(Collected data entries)
☆ ☆ ☆
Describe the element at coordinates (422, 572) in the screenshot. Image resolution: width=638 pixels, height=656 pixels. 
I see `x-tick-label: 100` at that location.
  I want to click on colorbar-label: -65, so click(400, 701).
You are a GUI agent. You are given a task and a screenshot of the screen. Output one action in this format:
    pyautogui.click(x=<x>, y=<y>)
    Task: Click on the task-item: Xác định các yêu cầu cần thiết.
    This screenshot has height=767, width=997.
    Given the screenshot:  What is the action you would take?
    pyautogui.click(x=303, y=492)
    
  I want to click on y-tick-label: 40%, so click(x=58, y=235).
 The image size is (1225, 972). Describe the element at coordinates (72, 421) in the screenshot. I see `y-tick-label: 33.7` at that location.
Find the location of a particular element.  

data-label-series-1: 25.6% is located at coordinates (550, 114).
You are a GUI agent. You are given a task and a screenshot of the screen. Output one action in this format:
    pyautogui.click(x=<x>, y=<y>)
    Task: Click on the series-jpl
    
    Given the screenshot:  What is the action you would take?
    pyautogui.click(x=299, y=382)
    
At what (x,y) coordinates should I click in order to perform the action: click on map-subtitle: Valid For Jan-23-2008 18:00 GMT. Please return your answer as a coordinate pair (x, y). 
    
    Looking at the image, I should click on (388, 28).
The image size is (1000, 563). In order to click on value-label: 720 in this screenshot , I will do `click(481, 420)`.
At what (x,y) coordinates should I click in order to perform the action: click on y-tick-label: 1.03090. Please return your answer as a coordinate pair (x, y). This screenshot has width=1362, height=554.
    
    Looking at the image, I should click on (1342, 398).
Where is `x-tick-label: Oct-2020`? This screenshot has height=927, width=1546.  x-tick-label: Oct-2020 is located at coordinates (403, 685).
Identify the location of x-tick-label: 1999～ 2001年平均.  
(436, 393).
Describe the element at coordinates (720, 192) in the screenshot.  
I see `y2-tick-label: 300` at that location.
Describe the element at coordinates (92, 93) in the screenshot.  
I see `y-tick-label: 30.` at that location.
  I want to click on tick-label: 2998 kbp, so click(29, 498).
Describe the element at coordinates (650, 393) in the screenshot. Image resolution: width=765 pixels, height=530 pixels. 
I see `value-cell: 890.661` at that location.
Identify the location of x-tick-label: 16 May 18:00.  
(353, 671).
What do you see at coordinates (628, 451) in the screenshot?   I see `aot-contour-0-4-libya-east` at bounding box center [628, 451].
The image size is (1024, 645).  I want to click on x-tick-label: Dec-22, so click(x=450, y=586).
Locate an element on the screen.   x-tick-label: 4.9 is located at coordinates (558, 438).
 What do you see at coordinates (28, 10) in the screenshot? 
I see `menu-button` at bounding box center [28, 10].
☆ ☆ ☆
PROBLEM TO WORK ON =
Pull out every line of the entries above that contains the word "Please".

ANSWER SPACE =
At what (x,y) coordinates should I click in order to perform the action: click on map-subtitle: Valid For Jan-23-2008 18:00 GMT. Please return your answer as a coordinate pair (x, y). 
At what (x,y) coordinates should I click in order to perform the action: click on y-tick-label: 1.03090. Please return your answer as a coordinate pair (x, y). This screenshot has width=1362, height=554.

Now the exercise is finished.